Том 3. Оказион | страница 18



А может быть, он просто мячик, а все остальное — недоразумение? Очки запотели, ничего не разбирает. Только один рот ошпаренный, сжимающийся, как резинка, летает в глазах.

— Али скачет, али пляшет, али прыгает, — причитает старуха, приговаривает, — ух сейчас, ух пойду, пойдем Саня в баню — в баню.

И не вынесла нога: со всего размаха грохнулась старуха, а за ней и Кудрин. И сулея кокнулась: брызнув, полилась водка по полу.

— Я вас обидел, можно сказать, безобразный труп ужасный, я раз-дра-жил?

Несколько человек бросились на хозяйку. Откуда-то появилась веревка. Стали веревкой скручивать.

— Сволочь, целую бутылку, эка сволочь!

— Охо-хо — подлец — перепелястый черт — хо-хо, — стонала старуха.

Кудрин брыкнул кого-то каблуком и поднялся. Очков на нем не было.

Накинув плащ,
С гитарой под полою…

И один какой-то голос взял вразрез всем голосам: и стало мутно и душно.

Затиририкала гармонья.

Старуха, со связанными ногами, ползла на цепких руках и плакала.

Ударились в пляс.

Ноги и руки бултыхались, егозя под самым потолком.
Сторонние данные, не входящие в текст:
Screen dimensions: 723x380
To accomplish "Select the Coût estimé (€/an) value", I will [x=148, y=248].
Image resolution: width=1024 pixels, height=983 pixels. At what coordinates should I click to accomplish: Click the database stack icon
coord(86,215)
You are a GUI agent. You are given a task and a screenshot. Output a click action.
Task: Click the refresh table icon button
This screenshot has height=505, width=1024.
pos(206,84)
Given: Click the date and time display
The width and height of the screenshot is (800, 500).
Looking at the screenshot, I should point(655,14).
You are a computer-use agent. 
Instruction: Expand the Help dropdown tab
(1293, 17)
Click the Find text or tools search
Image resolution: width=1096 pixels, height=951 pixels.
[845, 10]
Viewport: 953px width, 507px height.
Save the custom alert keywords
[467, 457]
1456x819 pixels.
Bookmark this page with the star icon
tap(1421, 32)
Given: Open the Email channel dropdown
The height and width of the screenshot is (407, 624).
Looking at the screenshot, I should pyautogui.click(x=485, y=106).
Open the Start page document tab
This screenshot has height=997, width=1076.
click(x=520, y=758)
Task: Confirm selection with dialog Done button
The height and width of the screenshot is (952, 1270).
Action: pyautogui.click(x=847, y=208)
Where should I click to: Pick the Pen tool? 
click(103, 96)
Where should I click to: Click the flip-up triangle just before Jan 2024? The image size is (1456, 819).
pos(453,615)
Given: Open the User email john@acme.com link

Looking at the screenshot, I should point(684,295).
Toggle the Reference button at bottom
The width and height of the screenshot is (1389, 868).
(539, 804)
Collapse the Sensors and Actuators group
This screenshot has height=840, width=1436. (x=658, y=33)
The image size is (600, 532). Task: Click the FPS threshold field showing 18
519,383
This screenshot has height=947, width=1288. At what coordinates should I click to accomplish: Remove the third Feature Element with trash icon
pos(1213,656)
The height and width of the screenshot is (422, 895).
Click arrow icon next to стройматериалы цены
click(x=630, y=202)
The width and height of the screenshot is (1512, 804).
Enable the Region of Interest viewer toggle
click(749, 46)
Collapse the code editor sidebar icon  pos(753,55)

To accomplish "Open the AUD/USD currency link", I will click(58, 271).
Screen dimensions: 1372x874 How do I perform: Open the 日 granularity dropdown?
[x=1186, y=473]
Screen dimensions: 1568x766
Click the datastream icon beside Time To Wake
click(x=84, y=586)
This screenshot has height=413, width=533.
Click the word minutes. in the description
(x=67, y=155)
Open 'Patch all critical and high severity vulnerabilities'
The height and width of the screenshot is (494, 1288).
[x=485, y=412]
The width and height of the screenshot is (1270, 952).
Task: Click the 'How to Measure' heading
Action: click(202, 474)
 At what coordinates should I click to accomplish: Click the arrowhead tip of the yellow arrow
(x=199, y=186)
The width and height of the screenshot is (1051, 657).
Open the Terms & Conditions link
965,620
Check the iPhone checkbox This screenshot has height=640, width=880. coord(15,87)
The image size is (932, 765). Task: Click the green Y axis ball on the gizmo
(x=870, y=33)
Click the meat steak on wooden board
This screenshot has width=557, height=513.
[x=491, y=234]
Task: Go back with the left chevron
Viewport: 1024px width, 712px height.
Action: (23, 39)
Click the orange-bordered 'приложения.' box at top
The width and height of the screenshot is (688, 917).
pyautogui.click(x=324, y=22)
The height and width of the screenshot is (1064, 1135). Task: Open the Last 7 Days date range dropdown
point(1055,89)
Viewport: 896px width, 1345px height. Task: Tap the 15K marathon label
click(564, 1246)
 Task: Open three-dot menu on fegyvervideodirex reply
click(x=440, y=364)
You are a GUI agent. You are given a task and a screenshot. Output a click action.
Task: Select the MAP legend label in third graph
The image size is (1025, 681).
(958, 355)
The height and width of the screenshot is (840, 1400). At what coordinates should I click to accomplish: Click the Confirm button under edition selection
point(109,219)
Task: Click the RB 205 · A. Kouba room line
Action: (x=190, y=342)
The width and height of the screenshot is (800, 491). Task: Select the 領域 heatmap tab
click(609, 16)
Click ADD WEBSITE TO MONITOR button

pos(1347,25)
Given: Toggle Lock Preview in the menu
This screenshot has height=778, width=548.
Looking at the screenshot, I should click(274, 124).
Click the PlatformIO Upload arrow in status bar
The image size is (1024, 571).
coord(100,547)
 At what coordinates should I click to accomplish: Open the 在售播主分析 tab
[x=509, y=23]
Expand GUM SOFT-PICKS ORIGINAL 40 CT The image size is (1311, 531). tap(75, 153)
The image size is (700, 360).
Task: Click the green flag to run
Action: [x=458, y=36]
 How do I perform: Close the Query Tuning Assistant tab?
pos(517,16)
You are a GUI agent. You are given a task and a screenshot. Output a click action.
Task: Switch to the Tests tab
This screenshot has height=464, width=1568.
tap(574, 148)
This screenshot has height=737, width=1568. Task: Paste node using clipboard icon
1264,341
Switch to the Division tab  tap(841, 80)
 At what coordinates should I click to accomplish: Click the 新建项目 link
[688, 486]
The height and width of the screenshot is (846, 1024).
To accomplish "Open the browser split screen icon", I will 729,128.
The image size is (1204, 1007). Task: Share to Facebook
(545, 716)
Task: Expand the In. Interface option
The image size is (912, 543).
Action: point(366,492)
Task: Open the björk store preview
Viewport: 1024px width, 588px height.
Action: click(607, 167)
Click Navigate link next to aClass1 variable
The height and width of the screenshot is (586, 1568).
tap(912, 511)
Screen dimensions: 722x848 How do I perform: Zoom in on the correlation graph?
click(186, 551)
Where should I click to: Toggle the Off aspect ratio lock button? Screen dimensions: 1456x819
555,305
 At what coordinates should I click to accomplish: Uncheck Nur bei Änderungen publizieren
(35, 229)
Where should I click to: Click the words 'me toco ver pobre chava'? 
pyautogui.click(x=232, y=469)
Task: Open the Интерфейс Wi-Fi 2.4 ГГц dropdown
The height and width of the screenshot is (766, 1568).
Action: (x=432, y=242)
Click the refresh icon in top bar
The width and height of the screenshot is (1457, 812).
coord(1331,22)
С Козла стащили куртку и штаны, И в одних валенках, скрестив руки, семенил он от печки до полки, залихватски заводя ногу за ногу, как заправский танцор.

Было так, будто плясала одна валенка с черной бородой, об одном глазе.

Глаз подмигивал.

А перед Козлом не плыла, а скакала Фекла, подбирая высокую юбку, и так скалила зубы, будто кусать сейчас кинется. Шерстяные вязаные паглинки на толстых ногах заполняли комнату; и непреодолимо тянуло поймать ногу и ущипнуть.

В кучке, у полки с книгами, разместившись поудобнее, тишком кусали кому-то пупок для отрезвления. Кто-то сопел и захлебывался.

Кудрина тащили к столу выпить.

— Вы, можно сказать, как хозяин…

— Я все понимаю, — я паспортист…

— Сам коптил, сам солил…

Он ведь привык с проститутками шляться
Пылкие ласки от них получать.
Он ведь не сделает пылкие ласки…

— Хочешь, я тебе всю рожу раскрою?

— Ну-ка — э-э!

Среди каши, топотни и визга какой-то длинный с рыжей бородой навалился грудью на гармонью, и гармонья хряснула.

А слесарь Гаврилов, развернувшись, стал бить рыжего по голове и по лицу. И слышал Кудрин, тоненько заревел рыжий, словно ребенок, тоненьким голоском, жалобно.

Тоненький голосок проник всю комнату.

Паспортист Пундик, проливая рюмку, жаловался, что он все понимает и нет для него ничего непонятного.

— И все ерунда.

Какая-то девица, с расстегнутым лифом, ударяя кулаком по столу, растроганно объясняла полицейскому писарю, что жить ей тут невозможно и что она уедет в Австралию.